Thursday, August 12, 2010

Of Prices and Values, Costs and Benefits

As recommended by Thought du Jour (which picks a different part to summarize): John Kay.
The economic value of the arts is in the commercial and cultural value of the performance, not the costs of cleaning the theatre. ... Good economics here, as so often, is a matter of giving precision to our common sense. Bad economics here, as so often, involves inventing bogus numbers to answer badly formulated questions. ...
But bad economics has been allowed to drive out good. ...  philistine businessmen assert that the private sector company that manufactures pills is a wealth creator, but the public sector doctor who prescribes them is not. Extolling the virtues of manufacturing, they value the popcorn sold in the interval, but not the performance of the play, arguing that the vendor of consumer goods creates resources, which the subsidised theatre uses up. ...

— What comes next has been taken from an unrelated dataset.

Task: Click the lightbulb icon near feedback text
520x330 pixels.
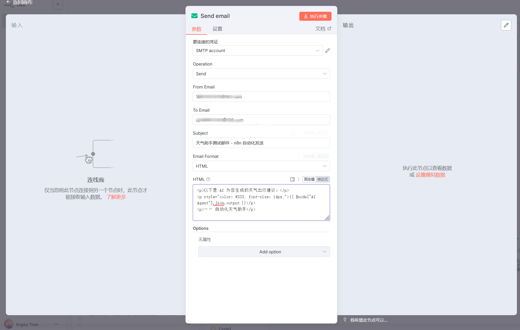Action: click(345, 320)
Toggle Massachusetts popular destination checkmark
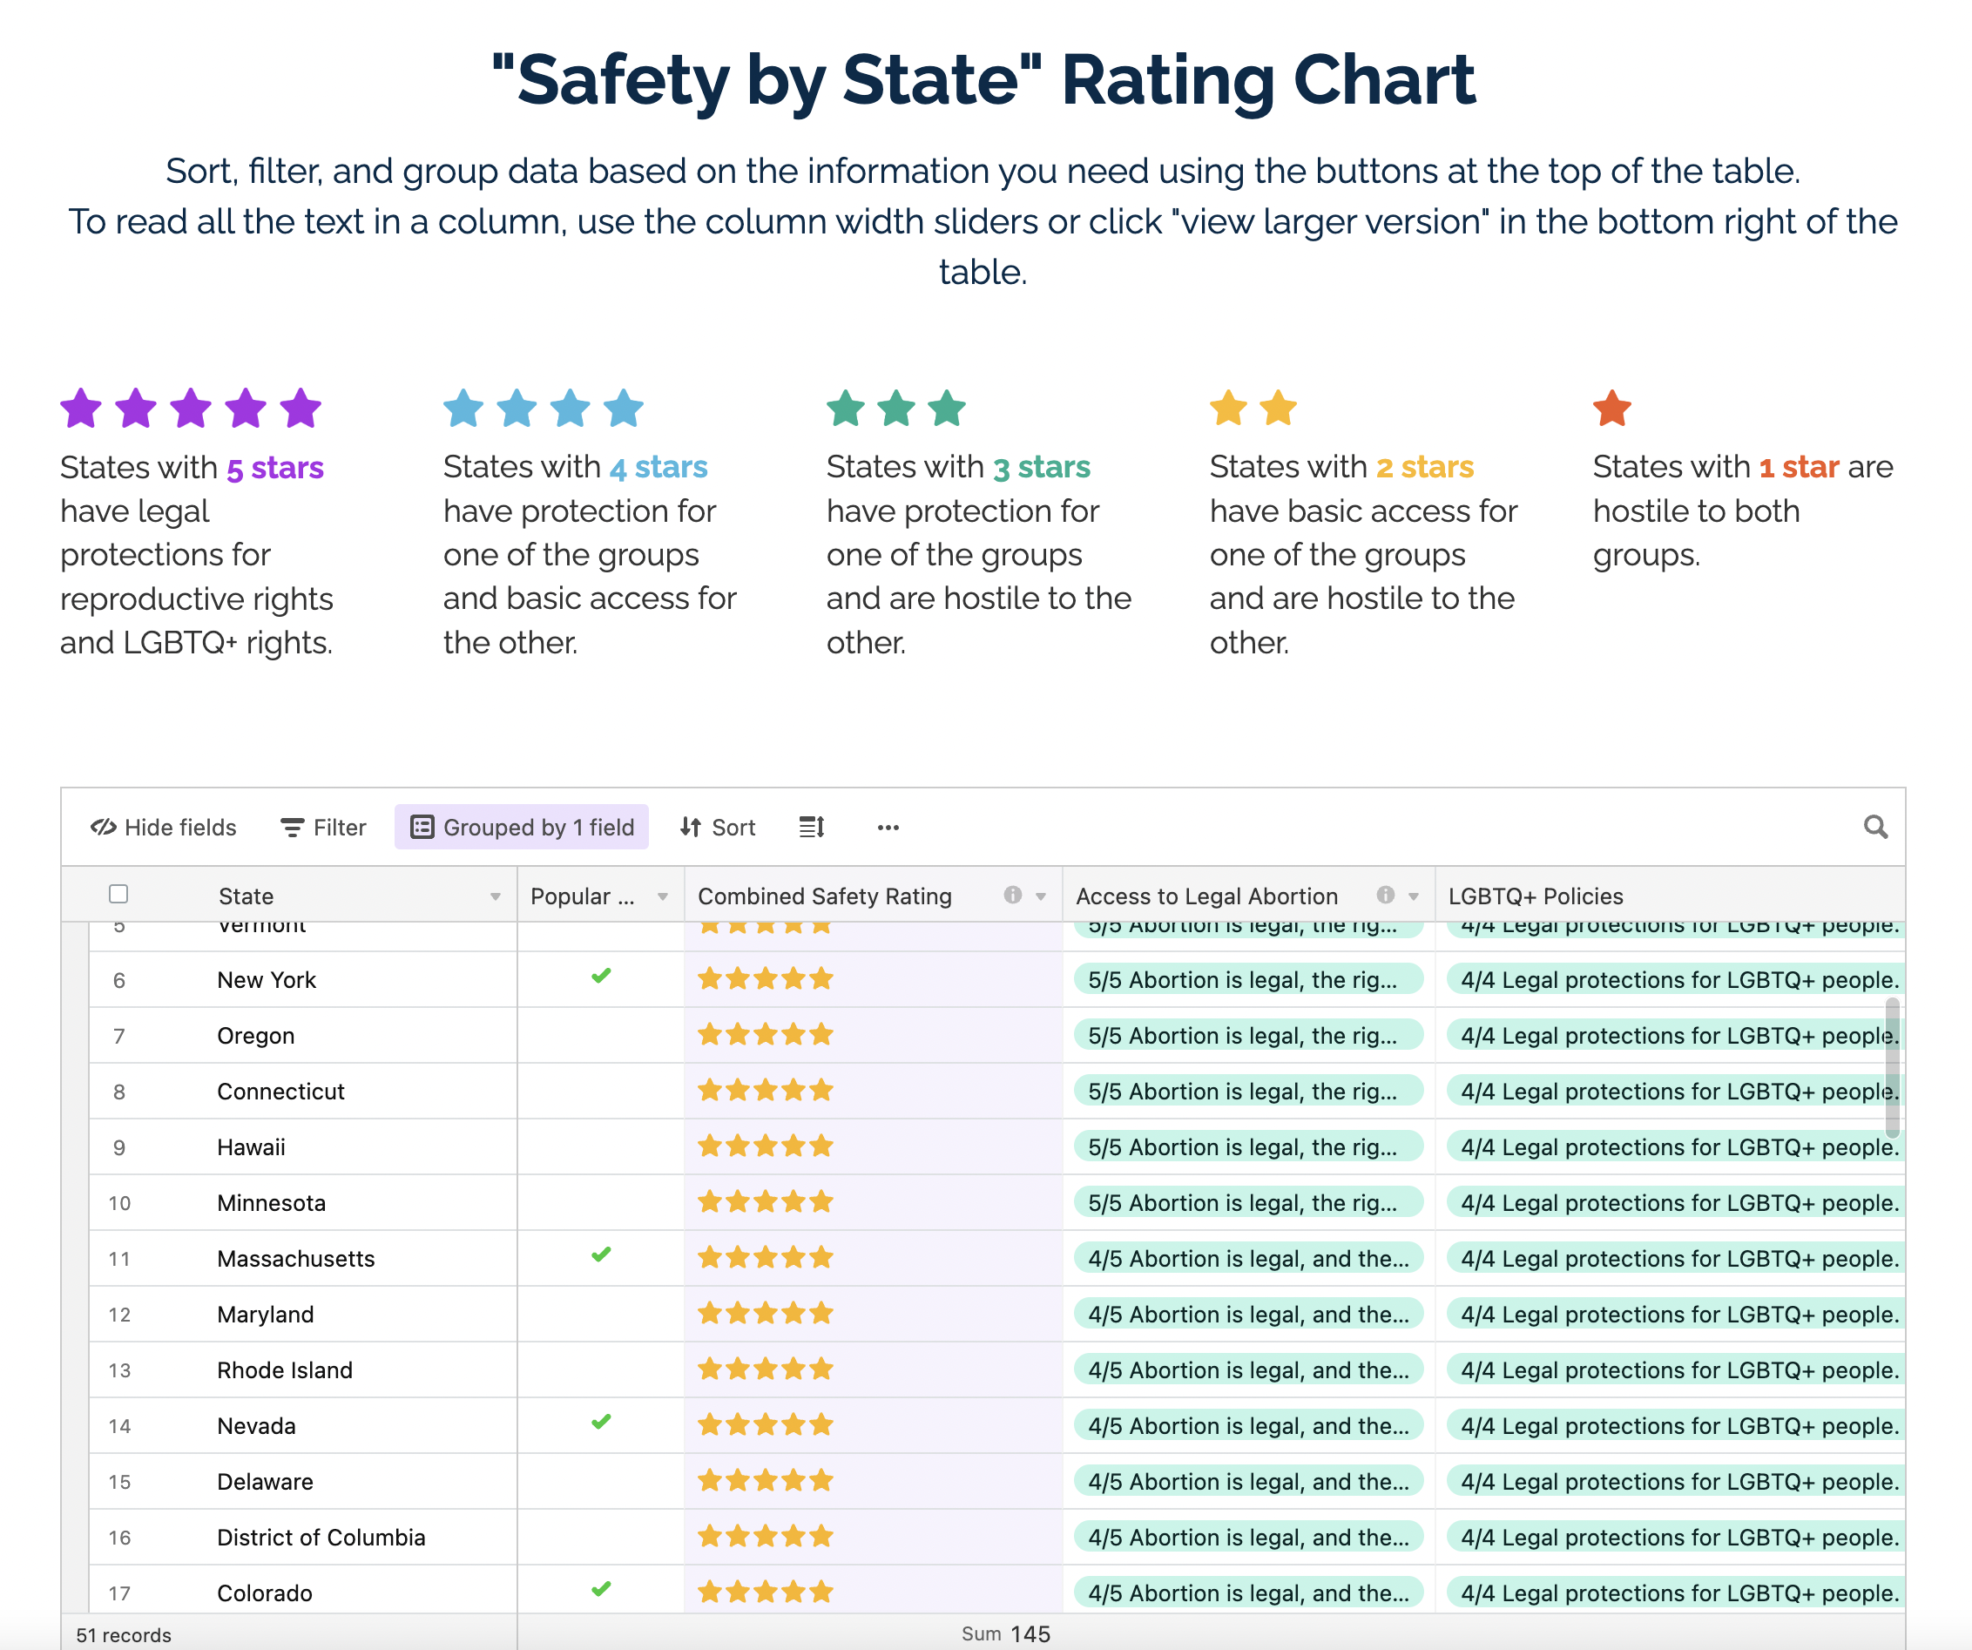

We need to put out of our minds this widely held notion that there is such a thing as “the economy”, a monster outside the door that needs to be fed and propitiated and whose values conflict with things – such as sports, tourism and the arts – that make our lives agreeable and worthwhile. Activities that are good in themselves are good for the economy, and activities that are bad in themselves are bad for the economy. The only intelligible meaning of “benefit to the economy” is the contribution – direct or indirect – the activity makes to the welfare of ordinary citizens.